5. FindlingeSterne, schwarz und voll SpracheFindling é tanto um bloco de rocha que foi deslocado pela ação das geleiras (das marés, de lava etc.) quanto uma criança perdida, um órfão, encontrado a vagar, mas de quem nada se sabe. Preferi manter a tradução mais literal, "achado", porque pode se referir a ambos. Schwarz und voll Sprache pode ser tanto predicativo de Sterne quanto de Findling e "Sterne", prefeiro a última opção e, por isso, levei ao masculino plural.
6. den Widerhaken gefühlt, | wo der Puls den Gegentakt wagteDer Widerhake é um gancho, como um anzol e não, necessariamente, uma farpa (que seria Stachel, como em Stacheldraht).
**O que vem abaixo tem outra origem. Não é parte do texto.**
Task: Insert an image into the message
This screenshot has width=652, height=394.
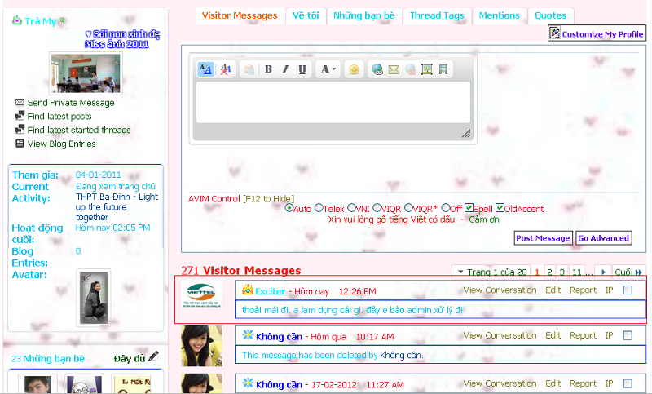Action: (x=427, y=70)
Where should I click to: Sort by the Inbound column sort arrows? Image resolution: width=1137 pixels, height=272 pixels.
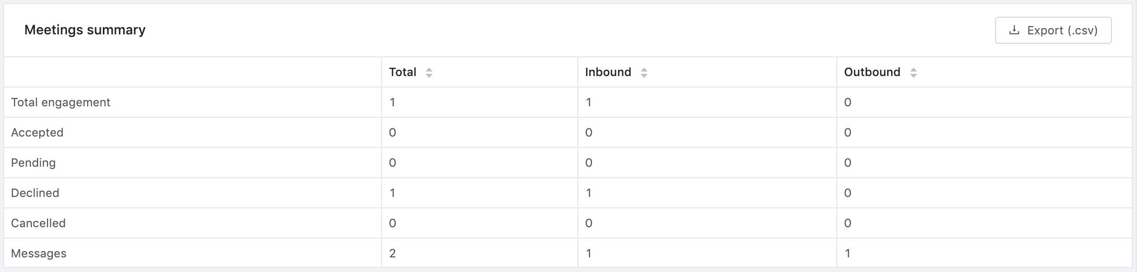click(x=644, y=72)
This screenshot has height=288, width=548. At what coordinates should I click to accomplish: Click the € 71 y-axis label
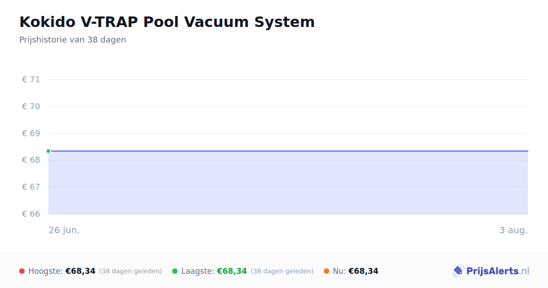[x=31, y=80]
É no sentido de "gancho" que Celan usa a mesma palavra em Hast du eing Aug: "Hast du ein Aug| für den Widerhaken| in meiner Herzwand". Gegentakt, por outro lado, deve-se referir a um contra-ritmo, um contra-ataque, como se o eu-lírico lutasse contra algo que tenta fazer com que ele se conforme a um determinado movimento/ destino/ direção, como se ele fora uma marionete, ou melhor, um peixe fisgado, que tenta se libertar do anzol, apenas para ser puxado de nova conta a sua vontade em direção à morte.